My bad, I did indeed mean IP_ROUTER_ALERT.

>> All code paths that must take both RTNL and the socket lock must
>> do them in the same order.  And that order is RTNL then socket
>> lock.
> 
> The place I change in this patch is IP_ROUTER_ALERT. There is only
> a call of ip_ra_control(), while this function does not need socket
> lock. Please, see next patch. It moves this ip_ra_control() out
> of socket lock. And it fixes the problem pointed in reverted patch
> in another way. So, if there is ABBA, after next patch it becomes
> solved. Does this mean I have to merge [2/5] and [3/5] together?

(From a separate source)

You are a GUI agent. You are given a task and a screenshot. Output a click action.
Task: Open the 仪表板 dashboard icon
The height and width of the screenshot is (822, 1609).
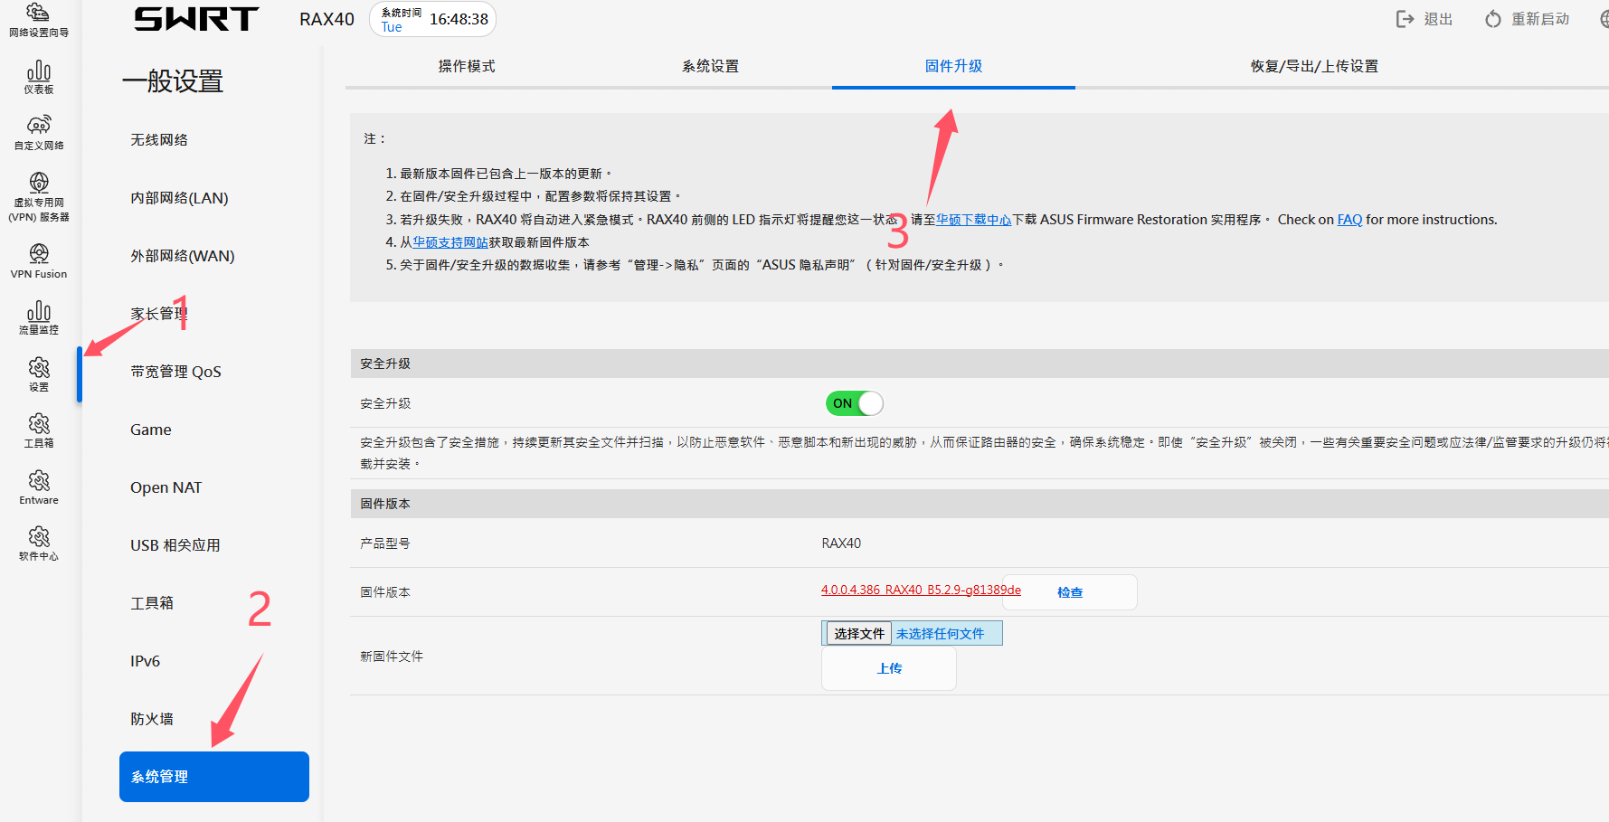click(x=38, y=78)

Yes, that is what should happen, because the revert by itself
reintroduces the potential ABBA deadlock between the socket lock
and the RTNL mutex.

I'll take a look at the new version of your series.

Thank you.
diff mbox series

Patch

diff --git a/net/ipv4/ip_sockglue.c b/net/ipv4/ip_sockglue.c
index be7c3b71914d..b7bac7351409 100644
--- a/net/ipv4/ip_sockglue.c
+++ b/net/ipv4/ip_sockglue.c
@@ -594,7 +594,6 @@  static bool setsockopt_needs_rtnl(int optname)
 	case MCAST_LEAVE_GROUP:
 	case MCAST_LEAVE_SOURCE_GROUP:
 	case MCAST_UNBLOCK_SOURCE:
-	case IP_ROUTER_ALERT:
 		return true;
 	}
 	return false;
diff --git a/net/ipv4/ipmr.c b/net/ipv4/ipmr.c
index d752a70855d8..f6be5db16da2 100644
--- a/net/ipv4/ipmr.c
+++ b/net/ipv4/ipmr.c
@@ -1399,7 +1399,7 @@  static void mrtsock_destruct(struct sock *sk)
 	struct net *net = sock_net(sk);
 	struct mr_table *mrt;
 
-	ASSERT_RTNL();
+	rtnl_lock();
 	ipmr_for_each_table(mrt, net) {
 		if (sk == rtnl_dereference(mrt->mroute_sk)) {
 			IPV4_DEVCONF_ALL(net, MC_FORWARDING)--;
@@ -1411,6 +1411,7 @@  static void mrtsock_destruct(struct sock *sk)
 			mroute_clean_tables(mrt, false);
 		}
 	}
+	rtnl_unlock();
 }
 
 /* Socket options and virtual interface manipulation. The whole
@@ -1475,8 +1476,13 @@  int ip_mroute_setsockopt(struct sock *sk, int optname, char __user *optval,
 		if (sk != rcu_access_pointer(mrt->mroute_sk)) {
 			ret = -EACCES;
 		} else {
+			/* We need to unlock here because mrtsock_destruct takes
+			 * care of rtnl itself and we can't change that due to
+			 * the IP_ROUTER_ALERT setsockopt which runs without it.
+			 */
+			rtnl_unlock();
 			ret = ip_ra_control(sk, 0, NULL);
-			goto out_unlock;
+			goto out;
 		}
 		break;
 	case MRT_ADD_VIF:
@@ -1588,6 +1594,7 @@  int ip_mroute_setsockopt(struct sock *sk, int optname, char __user *optval,
 	}
 out_unlock:
 	rtnl_unlock();
+out:
 	return ret;
 }
 
diff --git a/net/ipv4/raw.c b/net/ipv4/raw.c
index 54648d20bf0f..720bef7da2f6 100644
--- a/net/ipv4/raw.c
+++ b/net/ipv4/raw.c
@@ -711,9 +711,7 @@  static void raw_close(struct sock *sk, long timeout)
 	/*
 	 * Raw sockets may have direct kernel references. Kill them.
 	 */
-	rtnl_lock();
 	ip_ra_control(sk, 0, NULL);
-	rtnl_unlock();
 
 	sk_common_release(sk);
 }